Haidee considered this awhile scowling, but her thoughts passed to pleasanter subjects, and her face presently regained its harmony. From the kitchen came a sound like the purring of a man-eater of Tsavo enjoying a full meal, but it was only the boiler, which always purred when the stove was red-hot. Haidee made haste to finish the potatoes though her eyes considered many things. She regarded a brown print of Carlyle on the wall above Val's head, and wondered as often before if he had really gone about London with a hat of that shape! And had he really heaved half bricks at the people he did not like? ... that tickled her cowboy humour and she smiled broadly. How beautifully Mr. Whistler had draped that nice gendarme's cloak over the thin legs of the Sage of Craigenputtock!

Her glance wandered again to the expanse of blue water sparkling in the sun--the Barleville Bay and the river were both full now, and blue, blue! She wished she could collect all that blueness and put it into a jewel to hang round Val's neck. Val looked lovely with bits of blue on her--like an Arab Madonna, though she could also look like Mary Madgalene. Sometimes when she had Bran on her lap she looked happy and contented, but with far-away hills in her eyes--just like St.

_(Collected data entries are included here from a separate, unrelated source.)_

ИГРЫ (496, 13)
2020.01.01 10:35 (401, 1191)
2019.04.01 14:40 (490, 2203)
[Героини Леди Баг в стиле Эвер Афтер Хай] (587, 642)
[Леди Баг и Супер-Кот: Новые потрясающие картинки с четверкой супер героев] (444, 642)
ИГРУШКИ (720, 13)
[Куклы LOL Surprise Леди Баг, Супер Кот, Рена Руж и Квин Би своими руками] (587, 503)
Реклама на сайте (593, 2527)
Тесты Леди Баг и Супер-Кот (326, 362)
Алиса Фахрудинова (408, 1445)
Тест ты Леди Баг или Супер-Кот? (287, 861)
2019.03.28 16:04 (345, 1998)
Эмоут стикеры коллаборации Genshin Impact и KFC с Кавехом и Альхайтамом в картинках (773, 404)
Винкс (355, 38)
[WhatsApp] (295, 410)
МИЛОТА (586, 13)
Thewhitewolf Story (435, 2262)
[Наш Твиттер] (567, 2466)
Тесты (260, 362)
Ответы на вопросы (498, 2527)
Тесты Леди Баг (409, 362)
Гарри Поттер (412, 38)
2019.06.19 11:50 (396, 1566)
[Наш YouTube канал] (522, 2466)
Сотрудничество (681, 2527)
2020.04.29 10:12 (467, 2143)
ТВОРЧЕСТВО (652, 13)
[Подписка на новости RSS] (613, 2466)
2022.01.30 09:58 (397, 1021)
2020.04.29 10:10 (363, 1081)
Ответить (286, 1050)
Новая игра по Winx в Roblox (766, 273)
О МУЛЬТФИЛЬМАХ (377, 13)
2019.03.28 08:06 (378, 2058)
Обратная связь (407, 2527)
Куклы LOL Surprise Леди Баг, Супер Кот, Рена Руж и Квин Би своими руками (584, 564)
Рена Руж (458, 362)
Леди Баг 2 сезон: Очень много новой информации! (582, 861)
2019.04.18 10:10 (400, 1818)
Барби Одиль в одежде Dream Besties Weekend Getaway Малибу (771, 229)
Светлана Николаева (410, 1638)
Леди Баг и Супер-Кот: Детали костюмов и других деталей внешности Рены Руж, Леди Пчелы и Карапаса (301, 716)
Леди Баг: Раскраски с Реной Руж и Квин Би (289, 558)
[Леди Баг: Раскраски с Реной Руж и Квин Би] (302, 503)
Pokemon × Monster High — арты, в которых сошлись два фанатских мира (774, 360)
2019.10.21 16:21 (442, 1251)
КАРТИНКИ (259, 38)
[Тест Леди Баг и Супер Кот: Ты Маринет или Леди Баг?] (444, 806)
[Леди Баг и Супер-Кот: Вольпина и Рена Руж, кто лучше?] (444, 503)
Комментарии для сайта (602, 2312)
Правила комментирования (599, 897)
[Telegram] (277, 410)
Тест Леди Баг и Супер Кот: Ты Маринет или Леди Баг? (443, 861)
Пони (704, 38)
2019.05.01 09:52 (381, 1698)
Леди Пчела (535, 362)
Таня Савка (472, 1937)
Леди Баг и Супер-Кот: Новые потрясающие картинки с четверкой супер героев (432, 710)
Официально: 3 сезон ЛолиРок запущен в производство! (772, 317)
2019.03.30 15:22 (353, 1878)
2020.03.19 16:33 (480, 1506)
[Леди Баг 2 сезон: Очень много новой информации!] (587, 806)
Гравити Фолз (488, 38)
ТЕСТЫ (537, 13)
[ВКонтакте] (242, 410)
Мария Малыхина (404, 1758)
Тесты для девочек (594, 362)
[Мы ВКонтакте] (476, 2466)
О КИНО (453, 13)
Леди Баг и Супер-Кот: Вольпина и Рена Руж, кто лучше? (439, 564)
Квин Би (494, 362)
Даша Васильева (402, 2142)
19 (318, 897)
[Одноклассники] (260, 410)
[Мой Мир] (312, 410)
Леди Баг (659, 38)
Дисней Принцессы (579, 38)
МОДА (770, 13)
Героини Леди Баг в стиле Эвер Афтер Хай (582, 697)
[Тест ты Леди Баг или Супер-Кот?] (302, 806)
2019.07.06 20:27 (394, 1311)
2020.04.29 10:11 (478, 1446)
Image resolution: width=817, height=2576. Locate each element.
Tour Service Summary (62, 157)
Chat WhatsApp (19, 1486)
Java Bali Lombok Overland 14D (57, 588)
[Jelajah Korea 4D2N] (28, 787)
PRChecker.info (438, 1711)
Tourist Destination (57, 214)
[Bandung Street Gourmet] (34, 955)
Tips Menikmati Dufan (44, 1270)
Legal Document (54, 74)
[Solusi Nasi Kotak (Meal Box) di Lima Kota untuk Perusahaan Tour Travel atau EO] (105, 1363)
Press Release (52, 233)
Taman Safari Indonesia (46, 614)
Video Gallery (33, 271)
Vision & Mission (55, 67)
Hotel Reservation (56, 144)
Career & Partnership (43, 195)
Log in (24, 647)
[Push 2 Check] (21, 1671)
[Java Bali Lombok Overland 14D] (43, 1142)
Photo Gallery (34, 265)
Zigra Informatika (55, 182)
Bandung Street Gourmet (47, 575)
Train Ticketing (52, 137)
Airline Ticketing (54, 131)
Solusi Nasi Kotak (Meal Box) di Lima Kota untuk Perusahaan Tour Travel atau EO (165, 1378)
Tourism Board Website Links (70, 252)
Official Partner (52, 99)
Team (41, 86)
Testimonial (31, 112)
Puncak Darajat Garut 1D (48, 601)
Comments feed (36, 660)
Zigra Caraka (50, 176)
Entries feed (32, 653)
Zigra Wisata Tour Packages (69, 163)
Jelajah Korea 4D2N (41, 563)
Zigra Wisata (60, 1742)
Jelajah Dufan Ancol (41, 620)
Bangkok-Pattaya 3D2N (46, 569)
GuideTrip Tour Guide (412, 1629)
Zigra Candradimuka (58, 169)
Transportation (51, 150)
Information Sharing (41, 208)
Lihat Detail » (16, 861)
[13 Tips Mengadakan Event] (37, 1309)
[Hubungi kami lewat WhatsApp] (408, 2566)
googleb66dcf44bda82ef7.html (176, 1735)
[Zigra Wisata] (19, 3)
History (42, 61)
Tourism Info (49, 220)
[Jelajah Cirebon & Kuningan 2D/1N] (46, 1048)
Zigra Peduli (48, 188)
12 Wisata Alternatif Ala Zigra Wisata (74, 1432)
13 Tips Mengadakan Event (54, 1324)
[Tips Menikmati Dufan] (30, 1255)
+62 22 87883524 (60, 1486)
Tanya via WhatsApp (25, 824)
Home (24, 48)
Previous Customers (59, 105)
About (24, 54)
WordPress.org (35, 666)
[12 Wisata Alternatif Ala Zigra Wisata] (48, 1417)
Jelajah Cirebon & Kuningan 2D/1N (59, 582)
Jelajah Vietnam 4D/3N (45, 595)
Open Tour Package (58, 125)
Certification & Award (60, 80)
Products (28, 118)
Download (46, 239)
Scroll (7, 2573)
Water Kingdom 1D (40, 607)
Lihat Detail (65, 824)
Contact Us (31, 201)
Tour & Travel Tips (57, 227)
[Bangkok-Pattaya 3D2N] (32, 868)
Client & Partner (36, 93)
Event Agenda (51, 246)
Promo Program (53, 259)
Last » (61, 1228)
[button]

Anne in da Vinci's picture where Mary is sitting on her mother's knees while Jesus plays on the floor.

At other times, when she twisted a grey scarf around her hair and ran in the wind Val could look like a Spanish dancing girl, or a mad Malay. Again an artist in the Latin Quarter had done a water-colour of her in which, with her head a little on one side and a wistful inquiring look in her smoke-blue eyes, she reminded Haidee of a baby lion cub once seen in the Bronx Park Zoo. But to-day Val looked old and sad; her yellow serpent was eating at her heart, and Haidee knew why. The American mail had reached Cherbourg the day before, but no letter had come to Villa Duval. Hardly any letters came from Westenra now, except an occasional one to Haidee and the regular money draft every three months which Val as regularly sent away to a Paris bank and never touched except for paying Haidee's school fees.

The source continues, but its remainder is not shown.